The affected bone has a limited ability to  respond to the lesion, just as the tumor has a limited number of potential effects on the skeleton. Often, the bone responds by making new bone, which can be seen in either the medullary bone or in the cortex and periosteum.

The pattern of bone response, especially combined with the pattern of lytic destruction, is very useful in determining whether the lesions is latent, active, aggressive or malignant. This information helps order the differential diagnostic list generated from question one

Four Patterns of Bone Response

#1. Marginal sclerosis

Marginal sclerosis is characterized by a dense layer of lamellar bone forming in the medullary canal around the lesion, and it is typical of the response to benign latent, active, and even slow-growing aggressive lesions. This pattern may be observed with non-ossifying fibroma or fibrous cortical defect, chondro-myxoid fibroma, or in some cases of fibrous dysplasia.
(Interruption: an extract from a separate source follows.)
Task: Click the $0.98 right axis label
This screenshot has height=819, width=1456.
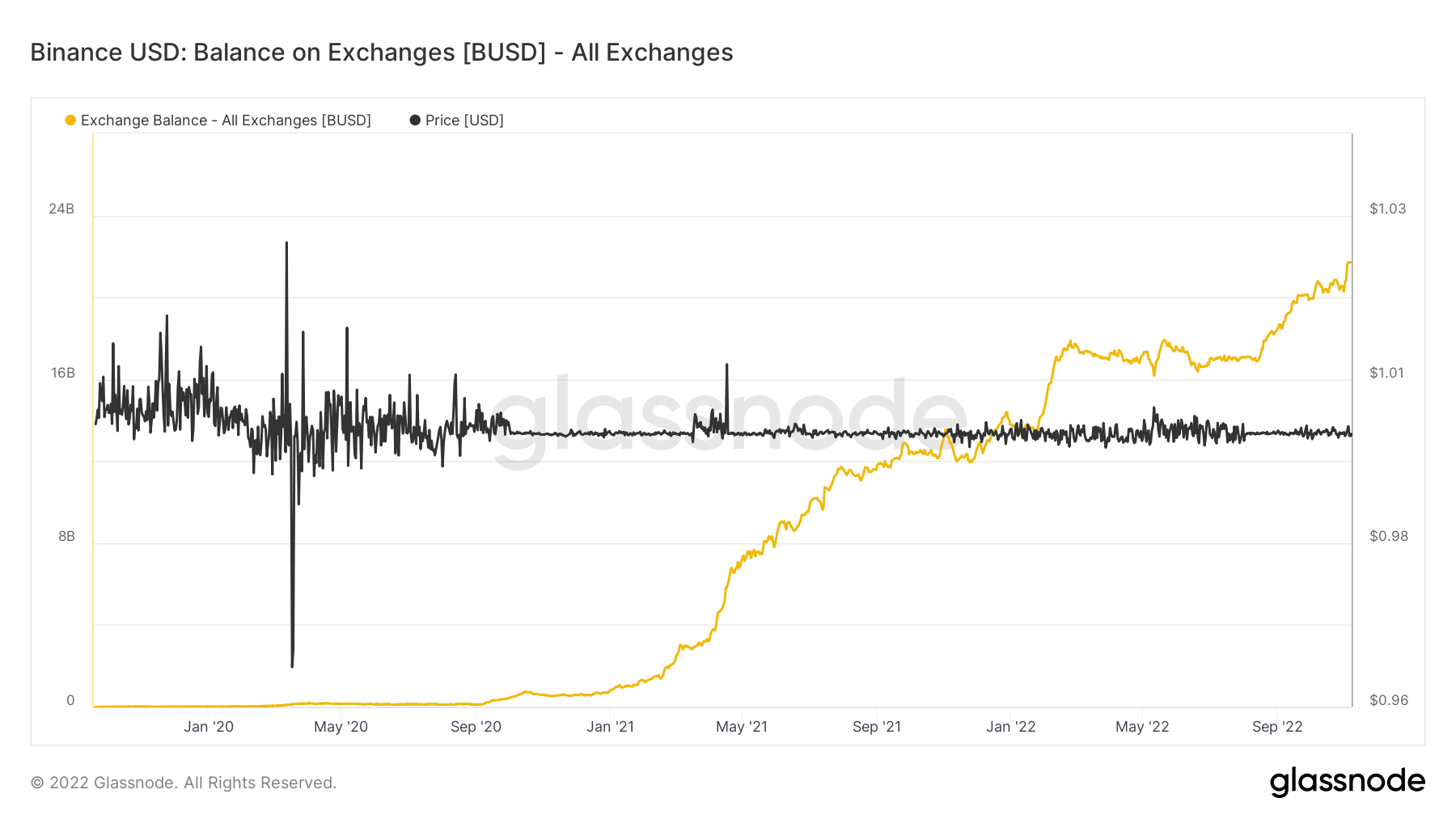Action: point(1388,536)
The process of marginal sclerosis may not be complete, but usually suffices to create the pattern of highly geographic lytic change.
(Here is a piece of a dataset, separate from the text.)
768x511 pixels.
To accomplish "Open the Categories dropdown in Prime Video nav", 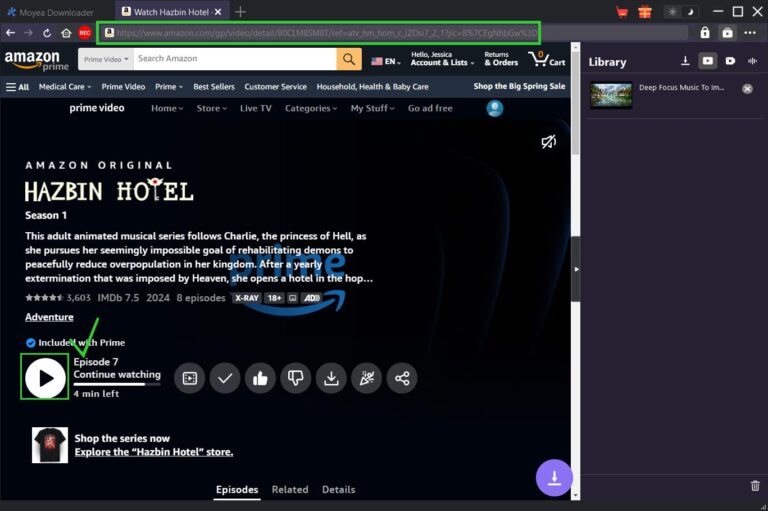I will [311, 108].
#2. Periosteal new bone formation

Periosteal new bone formation is a complex response to a lesion, and a variety of patterns can be observed. These patterns are very useful in classifying the biology and activity of the lesion.
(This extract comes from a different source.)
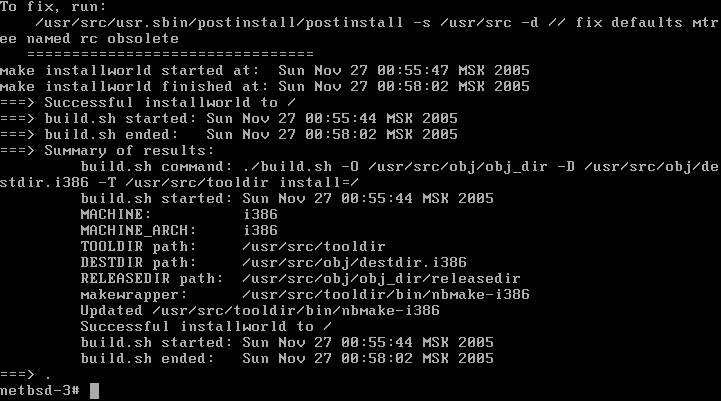The image size is (721, 401).
Task: Select the 'make installworld started at' line
Action: coord(265,70)
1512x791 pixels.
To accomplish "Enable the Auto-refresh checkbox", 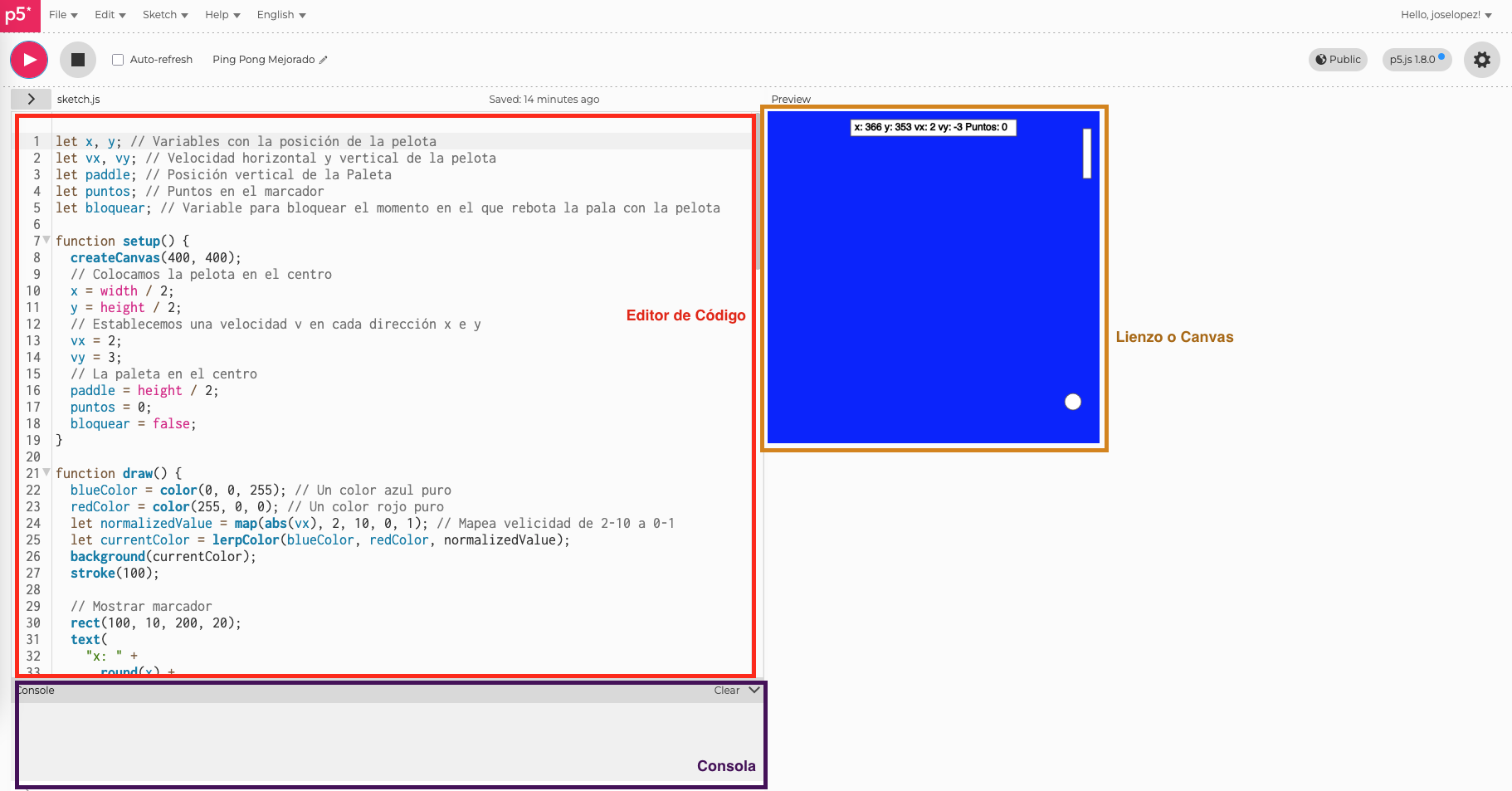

  • In the first type of periosteal response, the bone responds to a very slowly-growing focus with cortical thickening. The best example is the cortical osteoid osteoma. The cortical response to this lesion may be massive, making it difficult to find the nidus of the osteoid osteoma within the very extensive sclerosis. This reactive “walling off” process suggests a non-aggressive benign lesion. A localized infection, such as Brodie’s abscess, may also provoke this response.
  • The second pattern is orderly periosteal new bone formation that results in remodeling of the bone in response to a slowly growing bone tumor. In some cases of slow-growing aggressive or low-grade malignant tumors, periosteal new bone is formed in response to endosteal erosion caused by the tumor.  The combination of endosteal erosion and periosteal new bone apposition results in an appearance best characterized as “endosteal expansion”: Both the medullary canal and the outer cortex of the bone increase in diameter. This pattern is typical of the lower-grade chondrosarcoma. Rapidly growing malignant lesions do not allow time for this well-ordered expansion and remodeling to occur.
#3. Periosteal neo-cortical response

A periosteal neo-cortical response is observed with rapidly expanding, benign aggressive lesions, such as giant cell tumor or aneurysmal bone cyst. There is destruction of the overlying cortex and rapid expansion of the tumor. However, as these benign aggressive lesions expand, the periosteum remains intact over the surface of the lesion and a thin neo-cortex is formed.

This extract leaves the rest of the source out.